In two different parables, Jesus compares the sentiments that accompany the person who has lost something to the sentiments of the heavens over the one who is lost. When the woman in the parable has found the coin she was searching for, "she calls her friends and neighbors together and says, 'Rejoice with me; I have found my lost coin.'" "In the same way," Jesus concludes, "there is rejoicing in the presence of the angels of God over one sinner who repents" (cf. Luke 15:8-10).
My lost glasses,
keys or pens or coins do not evoke in me such sentiments. And I wonder how easy
it is to carry a similar lightness about a world buried in injustice, lost in
pain, distraction, or indulgence. How easy is it to give myself permission to be
inattentive to so much around me, to see a world of need as something minor, to
view my own wandering as a problem that will work itself out like lost glasses?
No doubt the heavens grieve over my inattention even as they grieve over the
wandering prodigal.
I was reacquainted
recently with the pain of longing after something lost. Unlike misplaced
glasses, I was neither confident that it would turn up nor was the thought of a
"getting my helper, Bettyann," comforting in the least.
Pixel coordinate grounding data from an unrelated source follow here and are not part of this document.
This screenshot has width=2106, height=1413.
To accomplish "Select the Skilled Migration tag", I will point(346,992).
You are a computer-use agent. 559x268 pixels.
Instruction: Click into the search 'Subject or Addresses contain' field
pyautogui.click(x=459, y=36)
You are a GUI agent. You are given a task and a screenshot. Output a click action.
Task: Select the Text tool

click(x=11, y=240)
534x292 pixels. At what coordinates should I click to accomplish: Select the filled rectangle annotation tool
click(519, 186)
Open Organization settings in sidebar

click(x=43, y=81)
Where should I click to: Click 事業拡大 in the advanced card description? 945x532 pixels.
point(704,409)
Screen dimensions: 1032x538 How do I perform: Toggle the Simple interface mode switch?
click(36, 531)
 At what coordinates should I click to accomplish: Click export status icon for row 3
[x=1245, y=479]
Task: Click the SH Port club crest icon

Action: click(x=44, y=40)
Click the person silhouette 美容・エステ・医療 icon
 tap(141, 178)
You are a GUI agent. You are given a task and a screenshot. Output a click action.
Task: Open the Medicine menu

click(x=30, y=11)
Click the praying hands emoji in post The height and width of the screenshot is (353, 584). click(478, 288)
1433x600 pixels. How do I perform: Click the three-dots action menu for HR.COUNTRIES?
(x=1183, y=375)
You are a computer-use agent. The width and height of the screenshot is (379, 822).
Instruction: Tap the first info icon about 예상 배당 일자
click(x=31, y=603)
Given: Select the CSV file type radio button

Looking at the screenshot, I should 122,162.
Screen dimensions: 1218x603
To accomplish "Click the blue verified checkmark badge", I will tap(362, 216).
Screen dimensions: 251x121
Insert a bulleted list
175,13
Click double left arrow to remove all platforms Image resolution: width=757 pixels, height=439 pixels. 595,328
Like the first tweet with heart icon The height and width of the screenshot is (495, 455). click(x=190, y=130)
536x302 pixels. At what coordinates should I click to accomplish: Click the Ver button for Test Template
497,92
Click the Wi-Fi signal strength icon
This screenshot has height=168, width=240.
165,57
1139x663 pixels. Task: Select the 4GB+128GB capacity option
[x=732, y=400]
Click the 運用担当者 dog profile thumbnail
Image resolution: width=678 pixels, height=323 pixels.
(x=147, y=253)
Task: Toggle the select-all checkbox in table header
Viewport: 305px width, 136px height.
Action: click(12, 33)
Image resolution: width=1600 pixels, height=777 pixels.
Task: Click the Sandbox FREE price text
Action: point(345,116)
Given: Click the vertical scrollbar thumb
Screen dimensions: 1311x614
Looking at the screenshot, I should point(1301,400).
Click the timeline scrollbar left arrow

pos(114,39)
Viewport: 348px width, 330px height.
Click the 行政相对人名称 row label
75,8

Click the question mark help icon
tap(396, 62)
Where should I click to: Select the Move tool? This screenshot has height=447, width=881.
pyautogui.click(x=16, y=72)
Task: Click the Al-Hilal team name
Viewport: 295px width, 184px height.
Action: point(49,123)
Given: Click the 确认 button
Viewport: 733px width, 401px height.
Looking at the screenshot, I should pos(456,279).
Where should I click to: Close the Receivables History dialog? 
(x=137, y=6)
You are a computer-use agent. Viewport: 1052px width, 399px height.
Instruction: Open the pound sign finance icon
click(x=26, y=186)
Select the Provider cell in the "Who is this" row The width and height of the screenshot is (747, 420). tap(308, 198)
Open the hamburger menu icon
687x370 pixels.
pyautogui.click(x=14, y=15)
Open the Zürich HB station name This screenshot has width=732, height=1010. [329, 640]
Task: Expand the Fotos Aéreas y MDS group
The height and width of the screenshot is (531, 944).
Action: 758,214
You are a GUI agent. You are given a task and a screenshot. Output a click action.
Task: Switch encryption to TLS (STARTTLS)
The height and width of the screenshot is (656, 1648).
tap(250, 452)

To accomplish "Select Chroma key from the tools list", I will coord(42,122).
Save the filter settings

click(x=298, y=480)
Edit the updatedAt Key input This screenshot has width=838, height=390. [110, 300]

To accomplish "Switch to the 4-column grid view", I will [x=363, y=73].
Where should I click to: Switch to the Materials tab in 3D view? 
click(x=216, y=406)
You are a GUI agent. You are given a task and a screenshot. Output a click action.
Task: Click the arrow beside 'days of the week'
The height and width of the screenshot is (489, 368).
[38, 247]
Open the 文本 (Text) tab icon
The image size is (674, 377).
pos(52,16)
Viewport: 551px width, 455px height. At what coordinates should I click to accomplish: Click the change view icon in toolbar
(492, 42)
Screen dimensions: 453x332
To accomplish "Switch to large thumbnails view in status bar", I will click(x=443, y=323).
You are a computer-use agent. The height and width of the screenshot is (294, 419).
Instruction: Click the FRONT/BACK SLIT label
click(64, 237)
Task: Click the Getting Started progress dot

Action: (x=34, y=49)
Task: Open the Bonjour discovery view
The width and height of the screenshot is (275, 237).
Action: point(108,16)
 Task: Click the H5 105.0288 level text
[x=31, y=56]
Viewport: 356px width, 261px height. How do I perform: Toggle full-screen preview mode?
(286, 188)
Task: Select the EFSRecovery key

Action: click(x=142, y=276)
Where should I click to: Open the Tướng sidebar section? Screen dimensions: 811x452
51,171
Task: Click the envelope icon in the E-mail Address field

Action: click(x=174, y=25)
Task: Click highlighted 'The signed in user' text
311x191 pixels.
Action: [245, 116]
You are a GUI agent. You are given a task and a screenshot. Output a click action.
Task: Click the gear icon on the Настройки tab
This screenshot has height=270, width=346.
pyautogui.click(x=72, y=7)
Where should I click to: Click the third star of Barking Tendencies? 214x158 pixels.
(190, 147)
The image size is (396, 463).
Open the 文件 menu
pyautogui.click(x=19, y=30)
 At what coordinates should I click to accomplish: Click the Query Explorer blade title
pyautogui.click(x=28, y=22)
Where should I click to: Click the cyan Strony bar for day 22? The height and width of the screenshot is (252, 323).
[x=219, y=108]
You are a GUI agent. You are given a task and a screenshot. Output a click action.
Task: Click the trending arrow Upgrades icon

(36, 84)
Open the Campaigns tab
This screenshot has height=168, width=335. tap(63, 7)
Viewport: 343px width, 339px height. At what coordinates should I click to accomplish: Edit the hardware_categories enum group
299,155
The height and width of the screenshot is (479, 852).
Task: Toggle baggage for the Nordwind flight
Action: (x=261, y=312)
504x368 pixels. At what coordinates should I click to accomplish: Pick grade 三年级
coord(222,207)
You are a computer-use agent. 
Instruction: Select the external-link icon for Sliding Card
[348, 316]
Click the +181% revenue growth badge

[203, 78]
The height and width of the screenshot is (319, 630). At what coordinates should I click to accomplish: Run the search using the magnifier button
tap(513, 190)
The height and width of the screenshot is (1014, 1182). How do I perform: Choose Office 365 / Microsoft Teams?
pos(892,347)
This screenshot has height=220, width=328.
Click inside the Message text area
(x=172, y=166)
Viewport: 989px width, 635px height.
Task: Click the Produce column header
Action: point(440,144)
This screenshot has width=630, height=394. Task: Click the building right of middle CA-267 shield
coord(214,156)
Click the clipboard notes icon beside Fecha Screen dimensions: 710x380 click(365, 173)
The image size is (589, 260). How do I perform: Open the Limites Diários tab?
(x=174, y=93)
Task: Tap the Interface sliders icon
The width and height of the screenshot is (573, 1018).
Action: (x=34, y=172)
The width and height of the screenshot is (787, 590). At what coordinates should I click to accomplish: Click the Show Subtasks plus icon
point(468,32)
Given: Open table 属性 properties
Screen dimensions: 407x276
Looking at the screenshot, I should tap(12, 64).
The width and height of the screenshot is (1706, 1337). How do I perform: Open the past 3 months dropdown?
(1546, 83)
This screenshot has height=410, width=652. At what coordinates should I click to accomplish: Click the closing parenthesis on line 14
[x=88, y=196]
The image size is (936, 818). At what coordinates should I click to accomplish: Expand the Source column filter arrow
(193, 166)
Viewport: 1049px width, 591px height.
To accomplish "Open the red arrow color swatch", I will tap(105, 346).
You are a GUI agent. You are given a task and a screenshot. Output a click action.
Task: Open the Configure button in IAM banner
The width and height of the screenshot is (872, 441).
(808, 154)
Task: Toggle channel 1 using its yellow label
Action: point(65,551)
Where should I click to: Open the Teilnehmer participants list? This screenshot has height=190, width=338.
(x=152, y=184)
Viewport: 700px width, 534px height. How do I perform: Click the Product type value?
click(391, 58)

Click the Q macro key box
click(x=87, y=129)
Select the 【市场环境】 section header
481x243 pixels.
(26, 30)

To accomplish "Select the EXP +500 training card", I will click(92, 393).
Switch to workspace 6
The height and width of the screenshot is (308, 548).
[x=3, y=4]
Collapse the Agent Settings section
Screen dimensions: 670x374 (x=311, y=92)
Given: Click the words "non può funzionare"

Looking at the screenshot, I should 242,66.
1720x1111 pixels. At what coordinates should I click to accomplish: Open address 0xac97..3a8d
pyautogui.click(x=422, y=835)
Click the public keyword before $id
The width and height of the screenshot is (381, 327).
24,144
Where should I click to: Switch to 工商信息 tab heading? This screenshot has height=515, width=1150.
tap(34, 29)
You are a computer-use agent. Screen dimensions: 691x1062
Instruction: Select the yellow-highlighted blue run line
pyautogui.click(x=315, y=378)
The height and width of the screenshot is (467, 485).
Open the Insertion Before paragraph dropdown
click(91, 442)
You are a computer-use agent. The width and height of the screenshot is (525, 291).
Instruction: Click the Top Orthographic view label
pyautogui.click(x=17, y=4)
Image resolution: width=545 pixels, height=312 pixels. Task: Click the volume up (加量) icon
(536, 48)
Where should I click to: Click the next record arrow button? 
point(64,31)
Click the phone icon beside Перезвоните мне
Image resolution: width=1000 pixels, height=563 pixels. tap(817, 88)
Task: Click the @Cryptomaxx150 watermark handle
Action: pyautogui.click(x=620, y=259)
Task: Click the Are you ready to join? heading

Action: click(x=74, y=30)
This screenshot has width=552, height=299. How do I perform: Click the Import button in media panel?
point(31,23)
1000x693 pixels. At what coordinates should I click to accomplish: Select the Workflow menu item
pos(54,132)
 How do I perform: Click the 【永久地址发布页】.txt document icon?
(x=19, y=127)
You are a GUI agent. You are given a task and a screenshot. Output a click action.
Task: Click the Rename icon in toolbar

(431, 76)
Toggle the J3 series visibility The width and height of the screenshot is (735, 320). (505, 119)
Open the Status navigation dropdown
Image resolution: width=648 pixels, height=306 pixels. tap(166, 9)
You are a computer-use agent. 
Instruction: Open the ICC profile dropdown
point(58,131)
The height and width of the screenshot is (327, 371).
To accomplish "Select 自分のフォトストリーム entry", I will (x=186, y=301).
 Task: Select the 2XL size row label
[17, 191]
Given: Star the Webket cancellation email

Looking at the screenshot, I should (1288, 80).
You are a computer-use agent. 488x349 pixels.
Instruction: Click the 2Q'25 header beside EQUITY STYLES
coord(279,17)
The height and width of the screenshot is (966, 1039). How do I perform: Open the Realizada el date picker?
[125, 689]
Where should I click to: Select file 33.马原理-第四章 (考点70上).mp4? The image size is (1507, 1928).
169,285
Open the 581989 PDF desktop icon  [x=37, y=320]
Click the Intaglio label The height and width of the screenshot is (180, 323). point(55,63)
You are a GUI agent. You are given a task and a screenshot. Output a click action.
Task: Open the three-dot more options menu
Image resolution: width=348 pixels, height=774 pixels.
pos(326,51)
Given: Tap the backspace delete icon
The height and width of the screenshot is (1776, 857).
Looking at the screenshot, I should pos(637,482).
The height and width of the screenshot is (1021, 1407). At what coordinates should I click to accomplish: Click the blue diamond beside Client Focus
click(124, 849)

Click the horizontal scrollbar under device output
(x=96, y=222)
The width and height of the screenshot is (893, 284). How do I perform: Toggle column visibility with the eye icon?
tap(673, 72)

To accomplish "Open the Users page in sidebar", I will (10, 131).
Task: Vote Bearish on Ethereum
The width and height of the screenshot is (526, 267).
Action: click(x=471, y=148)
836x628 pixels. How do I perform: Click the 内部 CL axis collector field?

Sentimentally, it was irreplaceable and I grieved its loss. I found myself
recounting all of the memories associated with it. My mind was haunted by where
it might be, whose hands it might be in, whether I would ever see it again. And
when I found it, like the woman in Jesus's parable, I celebrated, but confess,
not with anyone , out of my personal embarrassment.
I'm learning that
when I lose something dear to me and find myself hoping against hope for its
return, I have been given the slightest illustration of God's longing to gather
me unto himself and his grief when I will not have it. When Jesus spoke of lost
sheep, he gave an image of the personal nature of God's love for every face I
pass on the street, each child I overlook, each person to which I have given
myself permission to be inattentive. "Suppose one of you has a hundred
sheep and loses one of them. Does he not leave the ninety-nine in the open
country and go after the lost sheep until he finds it? And when he finds it, he joyfully puts it on
his shoulders and goes home. Then he calls his friends and neighbors together
and says, 'Rejoice with me; I have found my lost sheep'" (Luke 15:3-6).
Unto the shepherd
who pursues lives and searches hearts, whose arm is not too short to save, the
psalmist confessed, "I have strayed like a lost sheep." Undoubtedly
the heavens rejoice over my heart that recognizes its need to be found. Whether
I have strayed from the will of God or strayed in my attention to a world in
need of being found, he who came for the lost is calling me back into the
careful arms of the shepherd who has not quit searching.